Home > Recensioni > The Agony Scene: The Darkest Red

Stavolta, forse, ne vale la pena

Ogni volta c’è da temere il peggio. La parola metalcore sta assumendo per il sottoscritto significati dai contorni sinistri e minacciosi. E non appena appare stampata su qualche foglio promozionale, ecco i primi sudori freddi. Come raccontare di un album che probabilmente sarà identico ad altri 50, recensiti negli ultimi 3 mesi? Difficile dirlo. Per fortuna non sarà questa l’occasione. Sì, perché questi The Agony Scene mi hanno in parte stupito. Partendo da un esordio per Solid State in cui emergeva palesemente il desiderio di posizionarsi in fila ordinata dietro al carretto Killswitch Engage dei primi lavori, ora i ragazzi dell’ Oklahoma sono tornati con qualcosa di meno ingenuo e molto più personale.
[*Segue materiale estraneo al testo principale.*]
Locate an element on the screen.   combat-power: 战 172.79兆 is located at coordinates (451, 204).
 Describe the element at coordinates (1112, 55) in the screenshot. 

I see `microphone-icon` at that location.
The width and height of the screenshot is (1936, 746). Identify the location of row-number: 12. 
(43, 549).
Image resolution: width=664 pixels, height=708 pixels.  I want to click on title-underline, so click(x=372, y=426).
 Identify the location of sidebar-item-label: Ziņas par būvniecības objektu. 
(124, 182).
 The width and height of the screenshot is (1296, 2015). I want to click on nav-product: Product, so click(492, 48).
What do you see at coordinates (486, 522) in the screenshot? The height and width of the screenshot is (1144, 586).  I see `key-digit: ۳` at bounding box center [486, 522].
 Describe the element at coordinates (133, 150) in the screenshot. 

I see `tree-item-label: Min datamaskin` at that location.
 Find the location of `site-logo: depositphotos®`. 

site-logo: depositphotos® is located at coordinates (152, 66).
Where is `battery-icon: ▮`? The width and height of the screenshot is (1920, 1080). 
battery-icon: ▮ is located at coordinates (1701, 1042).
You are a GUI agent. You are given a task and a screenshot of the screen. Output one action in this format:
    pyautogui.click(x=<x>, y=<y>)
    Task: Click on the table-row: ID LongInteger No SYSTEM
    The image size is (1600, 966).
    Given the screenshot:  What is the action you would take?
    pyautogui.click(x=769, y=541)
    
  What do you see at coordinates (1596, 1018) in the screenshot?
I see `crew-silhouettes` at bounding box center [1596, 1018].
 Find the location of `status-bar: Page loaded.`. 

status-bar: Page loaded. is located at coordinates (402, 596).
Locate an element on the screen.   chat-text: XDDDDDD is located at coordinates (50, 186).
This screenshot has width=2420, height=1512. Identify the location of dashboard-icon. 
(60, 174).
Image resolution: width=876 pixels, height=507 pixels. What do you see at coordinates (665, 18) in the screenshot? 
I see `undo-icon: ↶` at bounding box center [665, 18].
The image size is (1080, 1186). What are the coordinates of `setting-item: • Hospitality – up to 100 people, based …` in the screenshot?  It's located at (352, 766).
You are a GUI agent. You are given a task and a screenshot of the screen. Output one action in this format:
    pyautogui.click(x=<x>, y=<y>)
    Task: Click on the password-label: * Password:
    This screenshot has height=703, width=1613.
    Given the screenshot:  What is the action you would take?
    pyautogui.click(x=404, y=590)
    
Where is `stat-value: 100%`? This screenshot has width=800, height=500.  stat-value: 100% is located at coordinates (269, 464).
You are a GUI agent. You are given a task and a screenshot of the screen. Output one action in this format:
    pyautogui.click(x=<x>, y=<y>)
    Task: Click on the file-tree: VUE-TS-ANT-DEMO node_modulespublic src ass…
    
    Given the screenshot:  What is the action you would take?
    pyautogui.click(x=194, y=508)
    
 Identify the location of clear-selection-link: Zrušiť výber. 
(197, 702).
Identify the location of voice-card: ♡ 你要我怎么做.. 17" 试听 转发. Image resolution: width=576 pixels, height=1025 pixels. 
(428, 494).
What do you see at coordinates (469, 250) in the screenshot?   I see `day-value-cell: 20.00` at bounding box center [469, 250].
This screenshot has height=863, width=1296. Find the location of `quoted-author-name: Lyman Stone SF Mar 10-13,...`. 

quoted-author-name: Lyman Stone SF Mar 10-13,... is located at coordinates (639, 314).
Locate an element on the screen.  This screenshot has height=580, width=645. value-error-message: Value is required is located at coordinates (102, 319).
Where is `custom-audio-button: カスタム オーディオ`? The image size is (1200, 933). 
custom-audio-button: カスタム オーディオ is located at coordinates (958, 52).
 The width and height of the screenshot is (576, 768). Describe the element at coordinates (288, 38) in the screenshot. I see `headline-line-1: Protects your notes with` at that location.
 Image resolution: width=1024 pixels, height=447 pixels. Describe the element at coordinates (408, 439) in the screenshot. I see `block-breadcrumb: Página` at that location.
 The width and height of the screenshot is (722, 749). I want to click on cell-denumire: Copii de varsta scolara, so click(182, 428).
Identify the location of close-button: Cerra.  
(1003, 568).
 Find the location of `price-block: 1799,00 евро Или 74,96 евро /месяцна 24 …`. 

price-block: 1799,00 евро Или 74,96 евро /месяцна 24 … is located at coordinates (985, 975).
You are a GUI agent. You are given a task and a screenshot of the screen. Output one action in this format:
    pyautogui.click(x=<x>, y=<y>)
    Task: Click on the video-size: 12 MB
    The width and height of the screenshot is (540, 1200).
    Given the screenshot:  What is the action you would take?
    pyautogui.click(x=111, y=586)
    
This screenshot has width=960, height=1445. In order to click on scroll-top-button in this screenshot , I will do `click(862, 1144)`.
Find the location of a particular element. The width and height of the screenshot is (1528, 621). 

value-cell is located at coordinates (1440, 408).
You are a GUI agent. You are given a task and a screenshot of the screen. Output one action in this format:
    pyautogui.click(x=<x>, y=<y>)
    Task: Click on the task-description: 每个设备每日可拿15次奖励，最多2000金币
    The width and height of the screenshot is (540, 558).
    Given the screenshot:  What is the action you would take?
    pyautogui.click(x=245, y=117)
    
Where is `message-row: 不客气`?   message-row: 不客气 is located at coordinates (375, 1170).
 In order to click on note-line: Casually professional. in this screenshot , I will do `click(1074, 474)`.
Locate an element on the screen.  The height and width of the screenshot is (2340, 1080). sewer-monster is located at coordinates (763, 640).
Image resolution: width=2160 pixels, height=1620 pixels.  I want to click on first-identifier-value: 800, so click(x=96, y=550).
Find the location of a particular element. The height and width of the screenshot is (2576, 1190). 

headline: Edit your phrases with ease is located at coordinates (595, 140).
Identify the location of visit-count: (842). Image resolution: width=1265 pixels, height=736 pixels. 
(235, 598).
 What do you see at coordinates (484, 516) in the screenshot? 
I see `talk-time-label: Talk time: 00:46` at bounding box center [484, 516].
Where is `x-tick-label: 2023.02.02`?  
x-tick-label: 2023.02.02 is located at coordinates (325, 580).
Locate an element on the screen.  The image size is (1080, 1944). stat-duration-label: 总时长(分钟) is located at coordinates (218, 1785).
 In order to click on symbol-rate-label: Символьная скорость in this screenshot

Certo non inventano nulla: l’apertura affidata alla titletrack, per un momento mi è sembrata uscire direttamente da “Iowa” degli Slipknot, “Screams Turn To Silence” ricorda palesemente gli ultimi In Flames, sia per approccio vocale che per strutture, e così via il senso di dejà vu si ritrova di tanto in tanto proseguendo nell’ascolto. Ma la capacità di variare registro linguistico di canzone in canzone e non sprofondare nel copia-incolla maniaco convulsivo di riff swedish, fa sì che “The Darkest Red” scorra piuttosto liscio fino alla fine. Mike Williams, contribuisce notevolmente a questa varietà, destreggiandosi tra registri melodici (prendete “Prey”, primo singolo estratto dall’album), tipici growl metalcore e acutissimi screams che riportano alla mente famosi Vampiri Inglesi. Per una volta mi piace segnalare il lavoro dietro alle pelli di Brent Masters, davvero valido e tecnico, specialmente per quanto riguarda l’average skill di uscite di questo tipo. Dategli una possibilità.